Il est donc impératif que l’Union européenne déploie une approche intégrée de la gouvernance de l’océan et du milieu aquatique, notamment en créant une Agence européenne de l’océan qui aurait pour mission de coordonner les politiques et stratégies relatives aux milieux marins.

La communication transparente et efficace entre les milieux scientifiques et les décideurs politiques européens constitue un autre élément crucial de travail. Des initiatives pourraient grandement contribuer à cette fin. De plus, il convient de souligner le besoin pressant d’un courage politique au niveau européen pour se saisir de questions sensibles qui ne sont pas traitées à hauteur de l’urgence écologique et des constats scientifiques comme les aires marines protégées et la gestion de la pêche.

D’autres domaines moins fréquemment, mais tout aussi cruciaux, comme les opérations de sauvetage en mer, doivent également être inclus dans le spectre des responsabilités européennes. Enfin, la position globale de l’Union européenne, un candidat idéal pour adopter une position diplomatique de premier plan sur les questions maritimes, est à saluer. En effet, l’UE a la possibilité et même le devoir de jouer un rôle majeur dans l’orientation des normes et des politiques mondiales relatives à l’océan, lui offrant une opportunité précieuse de renforcer son rôle en tant qu’acteur mondial. Par ailleurs, l’exercice de prospective mené par l’Association Notre Grand Bleu à l’échelle méditerranéenne décrit une région caractérisée par un climat qui pourrait connaître un réchauffement de plus de 2,2°C avec notamment un vieillissement global de la population, une stagnation de la pêche industrielle et la croissance de la production aquacole. De nombreuses espèces indigènes pourraient disparaître en raison des pressions entropiques et du réchauffement climatique. Ainsi, les déversements plastiques pourraient être 2 à 3 fois supérieurs. Il est permis aussi d’envisager que la quasi-totalité de la population autour du bassin méditerranéen puisse souffrir de pénuries d’eau. Face à cette situation, le plan Notre Grand Bleu travaillera sur plusieurs sous-régions ou pays volontaires pour approfondir des scénarios de prospective et présenter, par la suite, des conclusions lors d’une prochaine réunion du groupe d’experts Océan 2050.

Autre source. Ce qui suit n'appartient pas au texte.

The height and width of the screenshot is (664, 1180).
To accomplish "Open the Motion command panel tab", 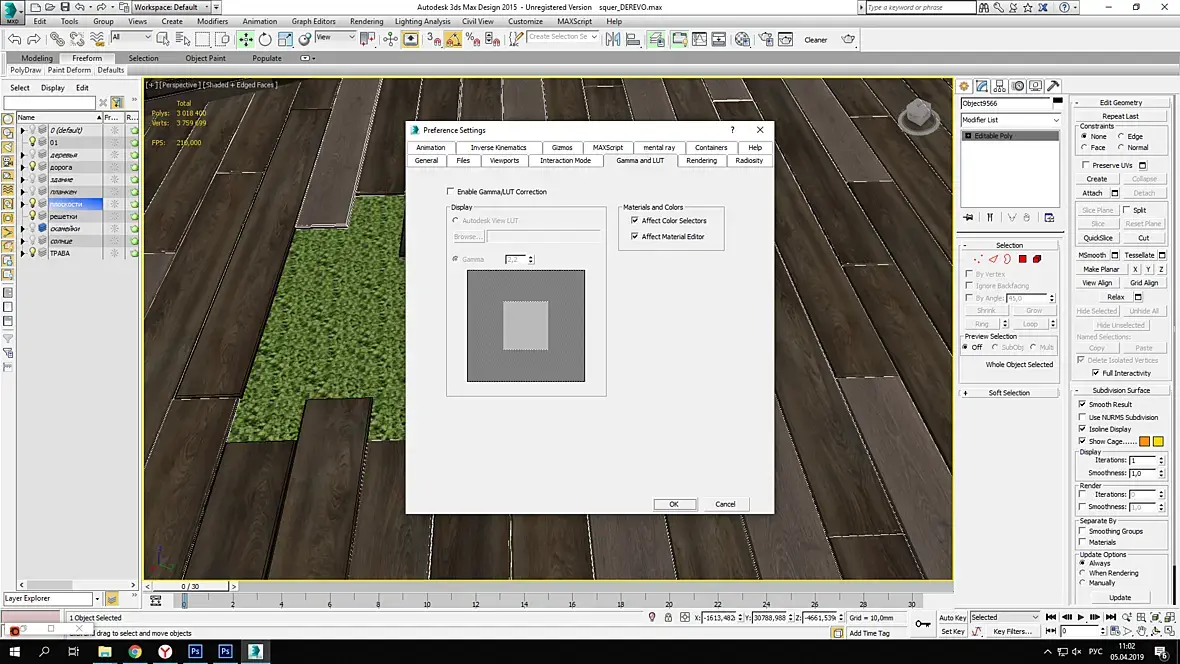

A l’échelle de la Méditerranée, au problème climatique, s’ajoute celui de la pollution plastique déjà abordée dans la Convention de Barcelone. On insiste ici sur la nécessité de réduire drastiquement l’usage des plastiques, d’interdire les additifs toxiques, de mettre en place un système de responsabilité élargi des producteurs au niveau de la Méditerranée et de soutenir l’économie circulaire. La Convention de Barcelone peut, à cet égard, incarner un cadre d’expérimentation unique alors que se négocie actuellement le futur traité plastique.